Three Directions to Consider
These are not prescriptions but options worth trying:
- Work backwards from the wake time to set a bedtime. If school means waking at 6:30 am, nine hours of sleep requires lights out by 9:30 pm. Doing that calculation once makes the gap between target and current reality concrete and visible.
- Design screen access rather than ban it. "Put devices in the common room an hour before bed" is a physical-environment change that is less confrontational and more sustainable than a prohibition that relies on daily negotiation.

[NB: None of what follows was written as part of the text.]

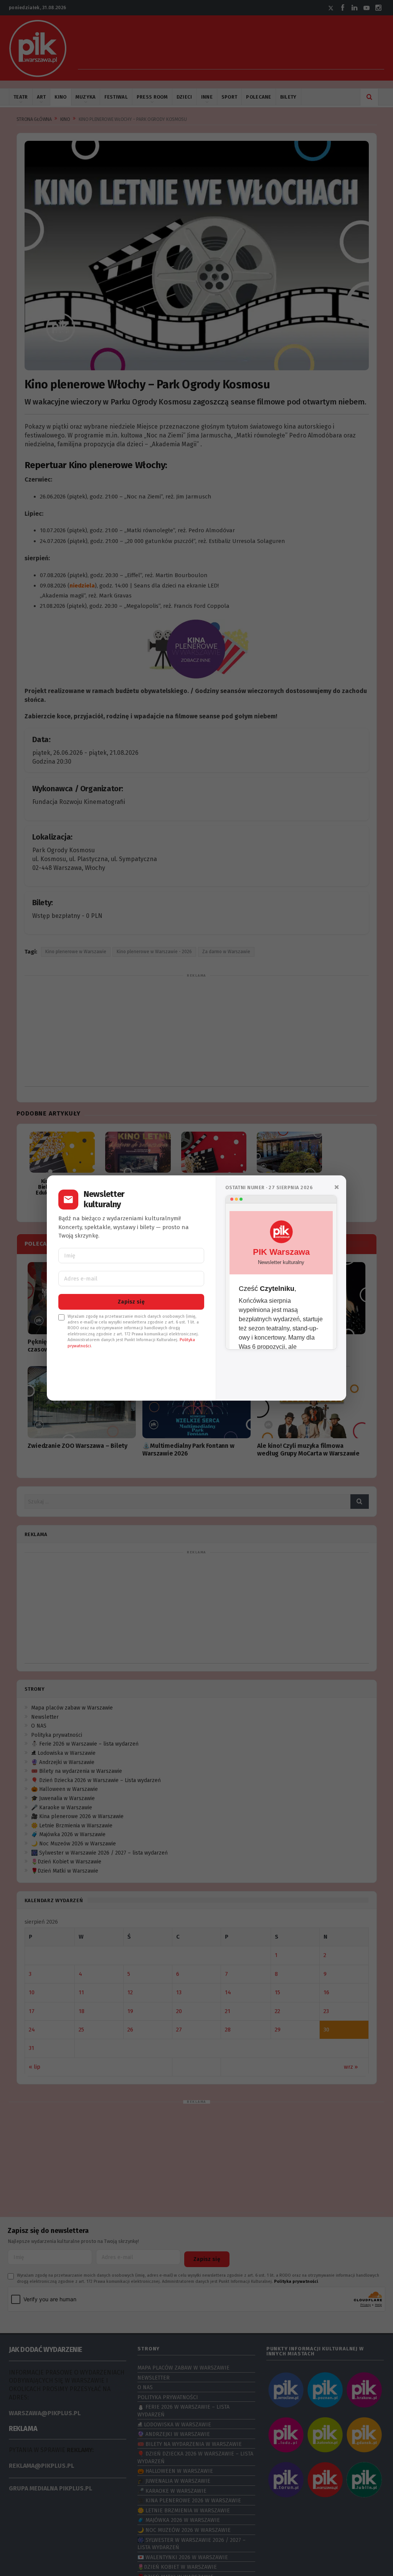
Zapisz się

- If "always snoring, hard to wake, morning grumpiness" persists, talk to a pediatrician. Not every bedtime problem is a screen problem or a willpower problem. If behavioral interventions plateau without improvement, airway involvement is worth ruling out.
Summary
Sleep is not a reserve that can be drawn down and replenished at will — it is a biological requirement that resets every night. The relevant diagnosis is not "there was one bad night" but "bedtime has structurally drifted." Social jet lag, screens, and obstructive sleep apnea are three distinct mechanisms that can erode sleep quality, and knowing which one is operating points toward different responses. The most useful starting point is often the simplest: do the arithmetic once to find out how far from recommended hours the current schedule actually falls.
References
- Paruthi S, Brooks LJ, D'Ambrosio C, et al. Recommended amount of sleep for pediatric populations: a consensus statement of the American Academy of Sleep Medicine. J Clin Sleep Med. 2016;12(6):785–786. doi:10.5664/jcsm.5866. PMID: 27250809.
- Hirshkowitz M, et al. National Sleep Foundation's updated sleep duration recommendations: final report. Sleep Health. 2015;1(4):233–243. doi:10.1016/j.sleh.2015.10.004. PMID: 29073398.
- Chaput JP, et al. Sleep as a developmental process: a systematic review of cognitive, emotional, and behavioral outcomes in children aged 6–12 years. Sleep Med Rev. 2025. PMC: PMC12641626.
- Dewald JF, Meijer AM, Oort FJ, Kerkhof GA, Bögels SM. The influence of sleep quality, sleep duration and sleepiness on school performance in children and adolescents: a meta-analytic review. Sleep Med Rev. 2010;14(3):179–189. doi:10.1016/j.smrv.2009.10.004. PMID: 20093054.
- Touchette E, et al. Nocturnal sleep duration trajectories in early childhood and school performance at age 10 years. Sleep. 2023. doi:10.1093/sleep/zsad076. PMID: 36973015.
- Hagen EW, et al. The association of screen time and the risk of sleep outcomes: a systematic review and meta-analysis. Sleep Med Rev. 2025. PMC: PMC12754674.
- Katz ES, D'Ambrosio CM. Pediatric obstructive sleep apnea. StatPearls. 2023. NBK557610.
- Lewin DS, Rosen RC, England SJ, Dahl RE. Preliminary evidence of behavioral and cognitive sequelae of obstructive sleep apnea in children. Sleep Med. 2002;3(1):5–13. doi:10.1016/s1389-9457(01)00070-1. PMID: 16894010.
- Bhattacharjee R, et al. Impact of adenotonsillectomy on sleep and behavioral outcomes in children: a longitudinal study. Sleep Med. 2024. PMC: PMC12674150.